#### Problems to work on
1. In the text on ALI below, rewrite the paragraph beginning "When ALI's automated analysis is complete" as a short bulleted list that keeps its main facts.
2. According to the text on ALI below, why is copyright protection placed on new data analysis reports for one year? Answer in one to three sentences.

* START Text block *

It should also be noted that covariates are not presently considered 
in ALI’s hypothesis testing. Future work will control for student, 
class, and school level characteristics sourced from the historical 
student data file (see Table 1) by using ANCOVA or MANCOVA 
approaches in an attempt to explain additional variance in learning 
outcomes. 


3.1.5 Data Storage and Researcher Output 

When ALI’s automated analysis is complete, ALI stores all data 
files and analytic output on Google Drive in archival quality. This 
data cannot be altered but can be downloaded by anyone. For 
active studies, copyright protection will be placed on new data 
analysis reports for one year from the study’s initial run date. 
This means that researchers will have a full calendar year to 
publish on their findings before their data becomes freely 
available to the public. 


ALI communicates to researchers via email, providing a link to a 
stable URL for a Google Doc housing that week’s data analysis 
report. The Doc contains links to all raw data files, as shown in 
Figure 2, and provides automated analysis as depicted in Figure 3.

* END Text block *
* START Extracted data *

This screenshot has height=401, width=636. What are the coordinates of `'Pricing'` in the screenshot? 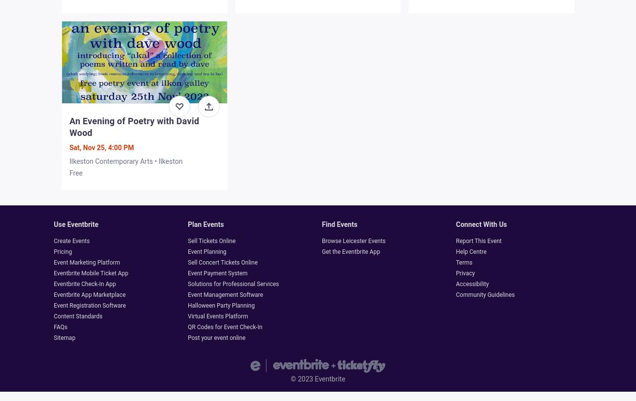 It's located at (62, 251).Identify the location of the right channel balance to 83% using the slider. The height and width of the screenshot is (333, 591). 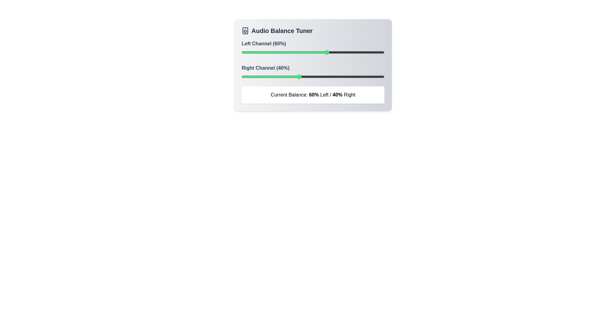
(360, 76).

* END Extracted data *
* START Extracted data *

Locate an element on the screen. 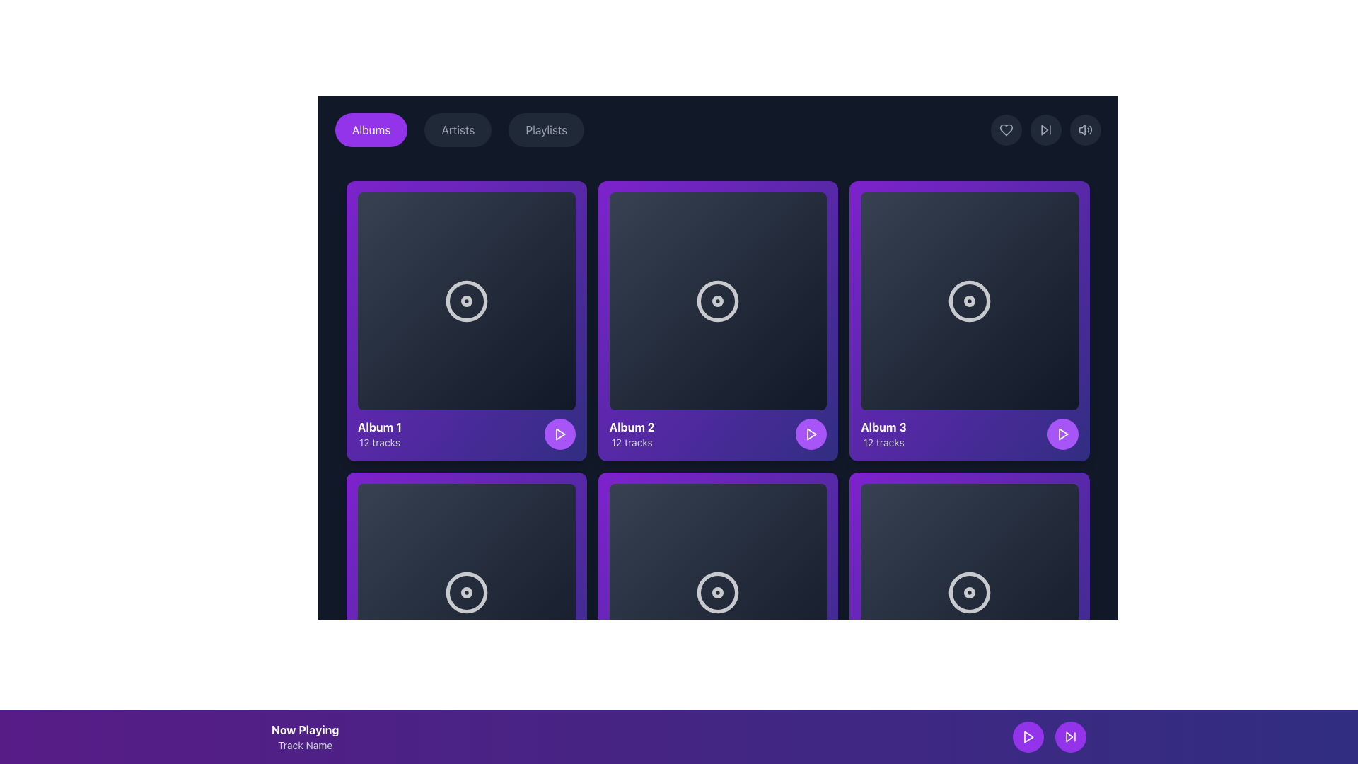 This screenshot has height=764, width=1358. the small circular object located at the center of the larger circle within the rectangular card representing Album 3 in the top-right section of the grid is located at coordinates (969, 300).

* END Extracted data *

#### Correct answers
1.
- When its automated analysis is done, ALI stores all data files and analytic output on Google Drive in archival quality.
- The data cannot be altered, but anyone can download it.
- For active studies, new data analysis reports get copyright protection for one year from the study's initial run date.
- Researchers therefore have a full calendar year to publish their findings before the data becomes freely available to the public.

2. The one-year protection gives researchers a full calendar year to publish on their findings. After that, their data becomes freely available to the public.